WORK TASK :: Return exactly the lines of the records below, starting at the line that contains "Viewport: 1089px width, 432px height." and ending at the line that contains "Task: Select the grey team toggle dot", with both of those lines kept.

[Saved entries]
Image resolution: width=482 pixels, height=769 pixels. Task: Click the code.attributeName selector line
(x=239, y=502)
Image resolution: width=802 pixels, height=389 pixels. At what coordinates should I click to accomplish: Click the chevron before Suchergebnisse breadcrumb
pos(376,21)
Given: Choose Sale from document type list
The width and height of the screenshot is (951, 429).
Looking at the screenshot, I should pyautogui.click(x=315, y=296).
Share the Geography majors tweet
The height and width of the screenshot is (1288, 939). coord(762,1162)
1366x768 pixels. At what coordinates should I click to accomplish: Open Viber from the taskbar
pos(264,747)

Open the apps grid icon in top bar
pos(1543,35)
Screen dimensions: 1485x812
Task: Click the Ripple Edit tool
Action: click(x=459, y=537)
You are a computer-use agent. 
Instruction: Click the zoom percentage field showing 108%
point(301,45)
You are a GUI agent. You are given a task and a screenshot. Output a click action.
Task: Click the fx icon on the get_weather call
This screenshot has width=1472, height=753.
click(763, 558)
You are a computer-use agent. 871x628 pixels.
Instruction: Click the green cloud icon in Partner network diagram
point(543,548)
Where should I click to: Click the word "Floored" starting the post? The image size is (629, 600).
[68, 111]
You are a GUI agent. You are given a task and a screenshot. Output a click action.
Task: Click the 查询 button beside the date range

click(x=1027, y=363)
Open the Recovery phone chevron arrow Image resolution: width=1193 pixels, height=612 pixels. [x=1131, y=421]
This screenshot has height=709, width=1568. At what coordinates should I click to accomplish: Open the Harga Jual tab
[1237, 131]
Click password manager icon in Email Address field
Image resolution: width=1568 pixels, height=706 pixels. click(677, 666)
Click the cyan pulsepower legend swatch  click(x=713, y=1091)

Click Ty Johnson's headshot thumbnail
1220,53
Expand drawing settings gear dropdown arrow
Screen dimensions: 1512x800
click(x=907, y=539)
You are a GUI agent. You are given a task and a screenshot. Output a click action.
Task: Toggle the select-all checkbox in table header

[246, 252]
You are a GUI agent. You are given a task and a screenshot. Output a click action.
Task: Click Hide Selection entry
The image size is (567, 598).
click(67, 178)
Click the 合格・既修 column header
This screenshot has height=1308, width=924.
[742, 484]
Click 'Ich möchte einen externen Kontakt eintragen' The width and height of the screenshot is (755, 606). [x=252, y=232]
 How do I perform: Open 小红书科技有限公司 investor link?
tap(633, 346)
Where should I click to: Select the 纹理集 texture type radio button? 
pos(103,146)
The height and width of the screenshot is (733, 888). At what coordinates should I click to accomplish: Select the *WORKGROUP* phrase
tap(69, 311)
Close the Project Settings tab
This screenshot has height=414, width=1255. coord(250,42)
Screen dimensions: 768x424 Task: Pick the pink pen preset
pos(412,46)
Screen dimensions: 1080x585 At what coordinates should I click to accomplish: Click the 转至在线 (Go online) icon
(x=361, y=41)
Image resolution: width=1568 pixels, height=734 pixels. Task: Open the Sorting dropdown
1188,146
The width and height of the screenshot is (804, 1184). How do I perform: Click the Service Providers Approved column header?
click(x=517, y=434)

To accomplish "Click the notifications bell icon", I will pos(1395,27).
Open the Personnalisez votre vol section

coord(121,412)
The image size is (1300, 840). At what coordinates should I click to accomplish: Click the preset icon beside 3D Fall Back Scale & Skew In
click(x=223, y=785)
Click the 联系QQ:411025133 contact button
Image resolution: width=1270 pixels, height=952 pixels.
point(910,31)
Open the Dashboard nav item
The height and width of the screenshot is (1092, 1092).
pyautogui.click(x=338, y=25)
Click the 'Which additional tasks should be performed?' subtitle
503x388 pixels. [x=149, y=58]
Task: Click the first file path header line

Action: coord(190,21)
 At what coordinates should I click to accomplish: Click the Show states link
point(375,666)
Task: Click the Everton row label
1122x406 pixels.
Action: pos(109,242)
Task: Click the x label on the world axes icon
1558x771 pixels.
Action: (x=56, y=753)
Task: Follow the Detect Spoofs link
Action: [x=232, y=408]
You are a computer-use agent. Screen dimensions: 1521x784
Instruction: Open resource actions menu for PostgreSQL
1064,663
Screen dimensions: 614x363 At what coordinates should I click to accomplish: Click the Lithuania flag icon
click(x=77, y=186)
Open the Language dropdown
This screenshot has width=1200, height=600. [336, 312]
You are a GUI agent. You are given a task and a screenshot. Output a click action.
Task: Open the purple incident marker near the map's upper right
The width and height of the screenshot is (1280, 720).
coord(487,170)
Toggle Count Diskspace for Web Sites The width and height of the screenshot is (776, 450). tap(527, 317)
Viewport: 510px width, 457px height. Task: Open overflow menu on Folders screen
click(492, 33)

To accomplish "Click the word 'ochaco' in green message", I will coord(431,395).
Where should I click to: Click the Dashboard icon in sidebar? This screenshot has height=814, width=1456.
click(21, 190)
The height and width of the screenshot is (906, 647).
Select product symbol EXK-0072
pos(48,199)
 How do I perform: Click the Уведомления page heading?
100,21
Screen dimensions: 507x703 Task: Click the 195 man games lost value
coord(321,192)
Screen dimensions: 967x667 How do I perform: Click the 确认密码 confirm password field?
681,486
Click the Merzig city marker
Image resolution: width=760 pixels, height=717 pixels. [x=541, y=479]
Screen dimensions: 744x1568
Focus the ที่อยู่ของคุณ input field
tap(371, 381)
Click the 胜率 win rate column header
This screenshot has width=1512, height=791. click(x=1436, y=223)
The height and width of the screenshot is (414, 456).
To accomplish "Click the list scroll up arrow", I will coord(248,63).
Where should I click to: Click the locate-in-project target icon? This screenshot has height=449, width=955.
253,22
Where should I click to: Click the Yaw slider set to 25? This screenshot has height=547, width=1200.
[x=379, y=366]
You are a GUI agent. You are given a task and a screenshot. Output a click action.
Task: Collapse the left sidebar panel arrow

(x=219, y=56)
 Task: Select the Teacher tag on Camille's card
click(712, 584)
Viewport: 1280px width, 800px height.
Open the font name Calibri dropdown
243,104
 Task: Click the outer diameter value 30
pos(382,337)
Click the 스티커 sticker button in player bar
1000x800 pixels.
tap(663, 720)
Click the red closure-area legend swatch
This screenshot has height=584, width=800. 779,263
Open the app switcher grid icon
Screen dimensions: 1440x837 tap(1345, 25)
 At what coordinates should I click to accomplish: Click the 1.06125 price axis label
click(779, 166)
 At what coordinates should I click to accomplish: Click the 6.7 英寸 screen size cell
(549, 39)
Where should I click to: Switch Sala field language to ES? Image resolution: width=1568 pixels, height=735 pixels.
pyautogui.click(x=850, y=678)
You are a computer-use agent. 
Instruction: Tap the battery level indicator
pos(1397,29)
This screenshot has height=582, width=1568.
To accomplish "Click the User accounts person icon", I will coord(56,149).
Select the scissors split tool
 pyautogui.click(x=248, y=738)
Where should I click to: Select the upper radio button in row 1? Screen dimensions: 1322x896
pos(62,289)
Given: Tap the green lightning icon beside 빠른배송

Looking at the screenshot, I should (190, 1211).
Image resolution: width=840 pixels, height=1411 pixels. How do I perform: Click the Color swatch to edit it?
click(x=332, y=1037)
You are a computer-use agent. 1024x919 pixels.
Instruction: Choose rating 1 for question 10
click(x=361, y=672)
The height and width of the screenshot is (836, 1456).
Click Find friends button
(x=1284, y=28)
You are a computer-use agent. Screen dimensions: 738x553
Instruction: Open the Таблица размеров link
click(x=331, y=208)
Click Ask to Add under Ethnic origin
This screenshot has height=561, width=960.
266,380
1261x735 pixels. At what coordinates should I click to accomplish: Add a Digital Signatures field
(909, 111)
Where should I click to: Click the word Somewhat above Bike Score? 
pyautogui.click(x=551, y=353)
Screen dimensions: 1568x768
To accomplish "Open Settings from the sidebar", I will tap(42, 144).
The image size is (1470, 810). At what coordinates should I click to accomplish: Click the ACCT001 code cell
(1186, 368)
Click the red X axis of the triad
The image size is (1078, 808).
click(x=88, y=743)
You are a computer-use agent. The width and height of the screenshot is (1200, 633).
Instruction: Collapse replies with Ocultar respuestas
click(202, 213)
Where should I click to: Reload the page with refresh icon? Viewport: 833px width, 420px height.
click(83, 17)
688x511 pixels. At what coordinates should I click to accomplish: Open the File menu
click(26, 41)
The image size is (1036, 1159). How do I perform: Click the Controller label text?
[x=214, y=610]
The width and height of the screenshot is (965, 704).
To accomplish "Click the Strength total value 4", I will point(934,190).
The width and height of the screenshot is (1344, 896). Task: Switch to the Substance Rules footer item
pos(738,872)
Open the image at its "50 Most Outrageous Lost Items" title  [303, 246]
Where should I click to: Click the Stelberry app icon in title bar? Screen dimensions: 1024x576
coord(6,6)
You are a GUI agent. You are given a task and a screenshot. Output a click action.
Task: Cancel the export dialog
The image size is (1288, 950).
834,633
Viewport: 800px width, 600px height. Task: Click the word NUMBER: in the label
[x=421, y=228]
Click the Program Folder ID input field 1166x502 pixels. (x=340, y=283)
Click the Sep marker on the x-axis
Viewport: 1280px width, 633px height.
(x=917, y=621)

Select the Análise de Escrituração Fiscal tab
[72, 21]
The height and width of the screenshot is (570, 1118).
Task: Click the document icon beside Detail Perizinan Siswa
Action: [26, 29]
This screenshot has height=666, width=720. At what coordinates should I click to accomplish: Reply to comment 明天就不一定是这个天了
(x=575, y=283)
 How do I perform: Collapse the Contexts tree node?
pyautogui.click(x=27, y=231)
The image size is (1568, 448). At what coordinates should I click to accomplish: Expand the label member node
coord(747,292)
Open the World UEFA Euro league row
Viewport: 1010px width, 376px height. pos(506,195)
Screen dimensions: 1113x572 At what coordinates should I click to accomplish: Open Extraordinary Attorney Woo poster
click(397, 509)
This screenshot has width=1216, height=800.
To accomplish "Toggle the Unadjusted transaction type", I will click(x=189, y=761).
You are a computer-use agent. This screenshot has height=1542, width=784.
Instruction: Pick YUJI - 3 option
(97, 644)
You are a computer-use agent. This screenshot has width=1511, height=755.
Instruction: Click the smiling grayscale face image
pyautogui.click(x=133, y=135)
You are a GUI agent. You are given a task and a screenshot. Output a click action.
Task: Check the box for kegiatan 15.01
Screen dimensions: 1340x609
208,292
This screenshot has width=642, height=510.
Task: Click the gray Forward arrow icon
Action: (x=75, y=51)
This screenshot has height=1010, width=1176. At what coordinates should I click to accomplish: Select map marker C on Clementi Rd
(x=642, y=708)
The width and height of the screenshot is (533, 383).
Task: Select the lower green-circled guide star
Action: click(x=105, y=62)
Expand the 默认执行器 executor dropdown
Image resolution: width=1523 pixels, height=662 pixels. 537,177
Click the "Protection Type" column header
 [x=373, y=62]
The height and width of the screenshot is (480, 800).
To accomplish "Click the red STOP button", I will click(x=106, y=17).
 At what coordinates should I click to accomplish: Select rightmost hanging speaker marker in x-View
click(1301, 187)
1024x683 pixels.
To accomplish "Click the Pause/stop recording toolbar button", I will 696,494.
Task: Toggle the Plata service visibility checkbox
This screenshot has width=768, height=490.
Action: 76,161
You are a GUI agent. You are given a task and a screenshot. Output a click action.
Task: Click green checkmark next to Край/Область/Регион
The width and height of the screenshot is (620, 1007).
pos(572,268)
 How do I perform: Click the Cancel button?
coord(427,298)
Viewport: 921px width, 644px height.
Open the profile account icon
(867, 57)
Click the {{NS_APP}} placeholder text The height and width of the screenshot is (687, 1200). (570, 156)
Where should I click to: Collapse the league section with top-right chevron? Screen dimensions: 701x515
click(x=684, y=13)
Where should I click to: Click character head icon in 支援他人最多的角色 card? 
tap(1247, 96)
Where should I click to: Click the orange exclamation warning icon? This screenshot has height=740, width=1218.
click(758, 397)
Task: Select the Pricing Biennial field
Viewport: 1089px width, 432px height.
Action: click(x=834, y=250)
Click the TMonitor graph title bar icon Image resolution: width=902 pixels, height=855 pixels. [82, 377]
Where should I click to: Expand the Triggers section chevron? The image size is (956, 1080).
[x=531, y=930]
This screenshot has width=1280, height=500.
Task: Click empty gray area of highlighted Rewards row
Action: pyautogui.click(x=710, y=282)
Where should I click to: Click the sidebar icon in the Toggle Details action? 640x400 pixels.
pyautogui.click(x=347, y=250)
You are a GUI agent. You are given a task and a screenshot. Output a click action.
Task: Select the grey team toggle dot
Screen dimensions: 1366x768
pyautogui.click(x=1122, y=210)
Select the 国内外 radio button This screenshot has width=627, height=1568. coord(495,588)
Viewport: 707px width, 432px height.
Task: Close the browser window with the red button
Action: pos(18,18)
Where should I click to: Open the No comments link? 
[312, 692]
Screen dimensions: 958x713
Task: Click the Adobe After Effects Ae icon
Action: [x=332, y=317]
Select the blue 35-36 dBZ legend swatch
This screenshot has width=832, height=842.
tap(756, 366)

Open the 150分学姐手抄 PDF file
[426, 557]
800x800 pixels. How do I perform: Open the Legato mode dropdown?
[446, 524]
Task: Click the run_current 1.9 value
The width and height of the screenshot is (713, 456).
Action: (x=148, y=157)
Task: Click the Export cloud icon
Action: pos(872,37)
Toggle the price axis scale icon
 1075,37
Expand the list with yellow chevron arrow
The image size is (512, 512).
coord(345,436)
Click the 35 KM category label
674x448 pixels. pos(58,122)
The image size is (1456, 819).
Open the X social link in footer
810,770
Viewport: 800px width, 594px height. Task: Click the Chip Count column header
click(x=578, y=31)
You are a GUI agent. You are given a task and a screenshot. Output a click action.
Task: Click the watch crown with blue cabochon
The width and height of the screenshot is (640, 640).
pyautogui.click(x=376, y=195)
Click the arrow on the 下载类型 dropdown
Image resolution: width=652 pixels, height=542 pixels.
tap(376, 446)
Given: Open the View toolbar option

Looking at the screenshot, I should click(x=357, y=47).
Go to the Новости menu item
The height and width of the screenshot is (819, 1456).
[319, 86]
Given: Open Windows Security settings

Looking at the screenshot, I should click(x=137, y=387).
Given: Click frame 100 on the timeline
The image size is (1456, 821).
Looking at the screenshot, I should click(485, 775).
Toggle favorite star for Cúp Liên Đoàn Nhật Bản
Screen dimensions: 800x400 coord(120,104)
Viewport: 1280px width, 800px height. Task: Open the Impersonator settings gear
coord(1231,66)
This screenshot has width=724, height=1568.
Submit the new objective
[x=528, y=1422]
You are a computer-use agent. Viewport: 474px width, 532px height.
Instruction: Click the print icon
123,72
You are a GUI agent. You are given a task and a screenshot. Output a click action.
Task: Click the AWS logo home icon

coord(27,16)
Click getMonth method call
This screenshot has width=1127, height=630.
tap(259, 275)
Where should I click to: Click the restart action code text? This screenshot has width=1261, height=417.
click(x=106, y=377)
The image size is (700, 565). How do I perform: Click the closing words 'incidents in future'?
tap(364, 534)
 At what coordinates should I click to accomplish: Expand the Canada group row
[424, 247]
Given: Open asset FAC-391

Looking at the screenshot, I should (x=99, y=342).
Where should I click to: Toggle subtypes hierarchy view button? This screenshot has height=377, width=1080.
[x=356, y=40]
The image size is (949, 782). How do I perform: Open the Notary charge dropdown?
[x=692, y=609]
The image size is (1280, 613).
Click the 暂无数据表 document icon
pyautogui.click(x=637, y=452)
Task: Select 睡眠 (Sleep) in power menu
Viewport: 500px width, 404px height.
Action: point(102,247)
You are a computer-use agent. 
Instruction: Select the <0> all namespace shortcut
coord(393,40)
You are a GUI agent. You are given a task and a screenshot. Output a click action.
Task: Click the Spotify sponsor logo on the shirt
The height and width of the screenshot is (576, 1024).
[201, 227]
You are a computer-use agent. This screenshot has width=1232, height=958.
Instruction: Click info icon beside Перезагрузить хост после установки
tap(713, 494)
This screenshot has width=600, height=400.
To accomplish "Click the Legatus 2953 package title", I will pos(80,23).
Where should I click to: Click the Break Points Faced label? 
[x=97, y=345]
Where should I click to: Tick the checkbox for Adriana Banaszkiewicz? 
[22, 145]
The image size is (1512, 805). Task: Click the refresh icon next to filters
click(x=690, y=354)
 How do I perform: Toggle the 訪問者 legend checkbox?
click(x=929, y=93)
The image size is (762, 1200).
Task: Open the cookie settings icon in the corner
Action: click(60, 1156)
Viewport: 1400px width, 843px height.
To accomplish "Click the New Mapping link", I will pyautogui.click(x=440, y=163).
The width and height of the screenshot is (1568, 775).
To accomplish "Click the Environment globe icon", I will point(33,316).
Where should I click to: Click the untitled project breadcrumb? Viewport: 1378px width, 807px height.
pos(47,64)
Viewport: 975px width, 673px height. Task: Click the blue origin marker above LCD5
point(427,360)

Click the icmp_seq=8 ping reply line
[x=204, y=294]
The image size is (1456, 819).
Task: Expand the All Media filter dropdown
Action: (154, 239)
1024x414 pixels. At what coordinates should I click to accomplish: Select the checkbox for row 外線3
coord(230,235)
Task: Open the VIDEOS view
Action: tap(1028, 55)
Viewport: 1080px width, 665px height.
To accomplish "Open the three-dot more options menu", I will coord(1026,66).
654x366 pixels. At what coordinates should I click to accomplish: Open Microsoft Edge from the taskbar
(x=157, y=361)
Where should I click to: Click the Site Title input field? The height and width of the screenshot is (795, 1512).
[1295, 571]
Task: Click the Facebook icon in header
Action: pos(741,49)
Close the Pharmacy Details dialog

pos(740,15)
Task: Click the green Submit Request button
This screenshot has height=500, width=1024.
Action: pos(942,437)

EXERCISE SOLUTION ::
Viewport: 1089px width, 432px height.
Action: click(x=834, y=250)
Click the TMonitor graph title bar icon Image resolution: width=902 pixels, height=855 pixels. [82, 377]
Where should I click to: Expand the Triggers section chevron? The image size is (956, 1080).
[x=531, y=930]
This screenshot has width=1280, height=500.
Task: Click empty gray area of highlighted Rewards row
Action: pyautogui.click(x=710, y=282)
Where should I click to: Click the sidebar icon in the Toggle Details action? 640x400 pixels.
pyautogui.click(x=347, y=250)
You are a GUI agent. You are given a task and a screenshot. Output a click action.
Task: Select the grey team toggle dot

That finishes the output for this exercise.